There’s also a few narratives that have taken shape. One is this idea solar is eating up prime farmland, or that it’ll erode the rural character of that area. Another big one is the environment, especially with wind on bird deaths, even though the number of birds killed by wind sounds big until you compare it to other sources.
There are so many developers and so many projects in so many places of the world that there are examples where either something goes wrong with a project or a developer doesn’t follow best practices. I think those have a lot more staying power in the public perception of renewable energy than the many successful projects that go without a hiccup and don’t bother people.
Are people saying no outright to renewable energy? Or is this saying yes with some form of reasonable restrictions?
It depends on where you look and how much solar there is in a community.
One thing I’ve seen in Virginia, for example, is counties setting caps on the total acreage solar can occupy, and those will be only 20 acres above the solar already built, so it’s effectively blocking solar. In places that are more sparsely populated, you tend to see restrictive setbacks that have the effect of outright banning wind — mile-long setbacks are often insurmountable for developers. Or there’ll be regulations to constrict the scale of a project quite a bit but don’t ban the technologies outright.

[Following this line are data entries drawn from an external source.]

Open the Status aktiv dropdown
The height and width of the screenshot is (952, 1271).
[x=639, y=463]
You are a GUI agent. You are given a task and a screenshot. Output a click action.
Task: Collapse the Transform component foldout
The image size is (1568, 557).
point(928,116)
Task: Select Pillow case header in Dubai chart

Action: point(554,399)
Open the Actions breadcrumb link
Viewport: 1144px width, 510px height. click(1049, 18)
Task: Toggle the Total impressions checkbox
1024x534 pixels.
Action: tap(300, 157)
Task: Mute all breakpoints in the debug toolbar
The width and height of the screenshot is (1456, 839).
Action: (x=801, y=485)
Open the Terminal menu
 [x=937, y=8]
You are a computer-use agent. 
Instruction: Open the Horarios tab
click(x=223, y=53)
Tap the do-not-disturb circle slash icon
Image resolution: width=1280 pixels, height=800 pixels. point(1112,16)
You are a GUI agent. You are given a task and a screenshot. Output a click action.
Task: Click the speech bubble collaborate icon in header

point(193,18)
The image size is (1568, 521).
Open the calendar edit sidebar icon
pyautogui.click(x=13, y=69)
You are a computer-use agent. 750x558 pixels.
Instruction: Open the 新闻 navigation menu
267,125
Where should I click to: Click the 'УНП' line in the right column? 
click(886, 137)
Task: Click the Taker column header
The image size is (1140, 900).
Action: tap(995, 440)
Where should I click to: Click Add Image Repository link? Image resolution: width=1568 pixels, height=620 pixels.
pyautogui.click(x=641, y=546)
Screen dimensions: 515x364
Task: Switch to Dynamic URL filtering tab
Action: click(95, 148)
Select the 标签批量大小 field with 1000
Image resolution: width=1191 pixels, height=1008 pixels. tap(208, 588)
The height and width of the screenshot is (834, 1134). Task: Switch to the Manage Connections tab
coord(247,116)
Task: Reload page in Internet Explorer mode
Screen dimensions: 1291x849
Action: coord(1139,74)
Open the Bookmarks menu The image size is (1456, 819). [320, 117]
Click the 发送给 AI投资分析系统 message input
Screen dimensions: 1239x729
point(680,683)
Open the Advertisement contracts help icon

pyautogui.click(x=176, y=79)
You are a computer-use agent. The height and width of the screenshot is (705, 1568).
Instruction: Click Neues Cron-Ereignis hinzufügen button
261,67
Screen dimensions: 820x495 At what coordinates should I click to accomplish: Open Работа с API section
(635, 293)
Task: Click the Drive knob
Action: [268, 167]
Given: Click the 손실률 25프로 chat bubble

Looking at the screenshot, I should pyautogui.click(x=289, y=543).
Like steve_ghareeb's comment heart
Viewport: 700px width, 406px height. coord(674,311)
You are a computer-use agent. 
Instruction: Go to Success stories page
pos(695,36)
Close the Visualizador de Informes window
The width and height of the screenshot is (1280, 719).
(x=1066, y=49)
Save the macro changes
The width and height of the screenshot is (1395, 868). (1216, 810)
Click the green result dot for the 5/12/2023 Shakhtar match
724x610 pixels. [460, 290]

What in your research gives you hope?
States that have administrations determined to build out renewables have started to override these local restrictions: Michigan, Illinois, Washington, California, a few others. This is almost certainly going to have an impact.
I think the other thing is there are places in red states that have had very good experiences with renewable energy by and large. Texas, despite having the most wind generation in the nation, has not seen nearly as much opposition to wind, solar, and battery storage. It’s owing to the fact people in Texas generally are inclined to support energy projects in general and have seen wind and solar bring money into these small communities that otherwise wouldn’t get a lot of attention.